____ RECORDS FOR THE EXERCISE

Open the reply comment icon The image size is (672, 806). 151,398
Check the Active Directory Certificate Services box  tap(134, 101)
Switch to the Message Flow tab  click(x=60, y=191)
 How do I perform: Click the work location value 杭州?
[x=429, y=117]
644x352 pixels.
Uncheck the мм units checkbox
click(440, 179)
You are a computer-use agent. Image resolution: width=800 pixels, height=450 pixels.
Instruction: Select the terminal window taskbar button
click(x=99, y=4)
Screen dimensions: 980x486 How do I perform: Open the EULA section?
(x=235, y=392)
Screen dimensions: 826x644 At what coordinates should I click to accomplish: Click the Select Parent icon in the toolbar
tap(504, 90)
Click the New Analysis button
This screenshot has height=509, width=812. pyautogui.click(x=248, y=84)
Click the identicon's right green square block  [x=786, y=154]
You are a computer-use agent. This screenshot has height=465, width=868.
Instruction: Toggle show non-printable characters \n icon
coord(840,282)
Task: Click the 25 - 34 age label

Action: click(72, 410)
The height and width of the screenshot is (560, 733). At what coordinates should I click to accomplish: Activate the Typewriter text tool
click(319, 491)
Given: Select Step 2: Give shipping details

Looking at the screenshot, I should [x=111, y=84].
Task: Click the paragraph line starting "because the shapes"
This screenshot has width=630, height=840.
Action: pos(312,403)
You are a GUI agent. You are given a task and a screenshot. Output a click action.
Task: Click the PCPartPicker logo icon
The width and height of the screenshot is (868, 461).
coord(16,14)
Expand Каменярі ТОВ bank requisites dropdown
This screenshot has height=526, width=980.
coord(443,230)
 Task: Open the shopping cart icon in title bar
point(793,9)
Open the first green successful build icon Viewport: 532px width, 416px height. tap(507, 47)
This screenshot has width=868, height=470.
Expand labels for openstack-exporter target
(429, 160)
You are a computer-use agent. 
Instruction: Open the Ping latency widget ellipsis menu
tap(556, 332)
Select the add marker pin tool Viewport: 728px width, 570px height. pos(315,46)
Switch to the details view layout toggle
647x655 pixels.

________

ABOUT THIS TASK
Set the data down once more, exactly as it stands.

YOUR RESPONSE
Open the reply comment icon The image size is (672, 806). 151,398
Check the Active Directory Certificate Services box  tap(134, 101)
Switch to the Message Flow tab  click(x=60, y=191)
 How do I perform: Click the work location value 杭州?
[x=429, y=117]
644x352 pixels.
Uncheck the мм units checkbox
click(440, 179)
You are a computer-use agent. Image resolution: width=800 pixels, height=450 pixels.
Instruction: Select the terminal window taskbar button
click(x=99, y=4)
Screen dimensions: 980x486 How do I perform: Open the EULA section?
(x=235, y=392)
Screen dimensions: 826x644 At what coordinates should I click to accomplish: Click the Select Parent icon in the toolbar
tap(504, 90)
Click the New Analysis button
This screenshot has height=509, width=812. pyautogui.click(x=248, y=84)
Click the identicon's right green square block  [x=786, y=154]
You are a computer-use agent. This screenshot has height=465, width=868.
Instruction: Toggle show non-printable characters \n icon
coord(840,282)
Task: Click the 25 - 34 age label

Action: click(72, 410)
The height and width of the screenshot is (560, 733). At what coordinates should I click to accomplish: Activate the Typewriter text tool
click(319, 491)
Given: Select Step 2: Give shipping details

Looking at the screenshot, I should [x=111, y=84].
Task: Click the paragraph line starting "because the shapes"
This screenshot has width=630, height=840.
Action: pos(312,403)
You are a GUI agent. You are given a task and a screenshot. Output a click action.
Task: Click the PCPartPicker logo icon
The width and height of the screenshot is (868, 461).
coord(16,14)
Expand Каменярі ТОВ bank requisites dropdown
This screenshot has height=526, width=980.
coord(443,230)
 Task: Open the shopping cart icon in title bar
point(793,9)
Open the first green successful build icon Viewport: 532px width, 416px height. tap(507, 47)
This screenshot has width=868, height=470.
Expand labels for openstack-exporter target
(429, 160)
You are a computer-use agent. 
Instruction: Open the Ping latency widget ellipsis menu
tap(556, 332)
Select the add marker pin tool Viewport: 728px width, 570px height. pos(315,46)
Switch to the details view layout toggle
647x655 pixels.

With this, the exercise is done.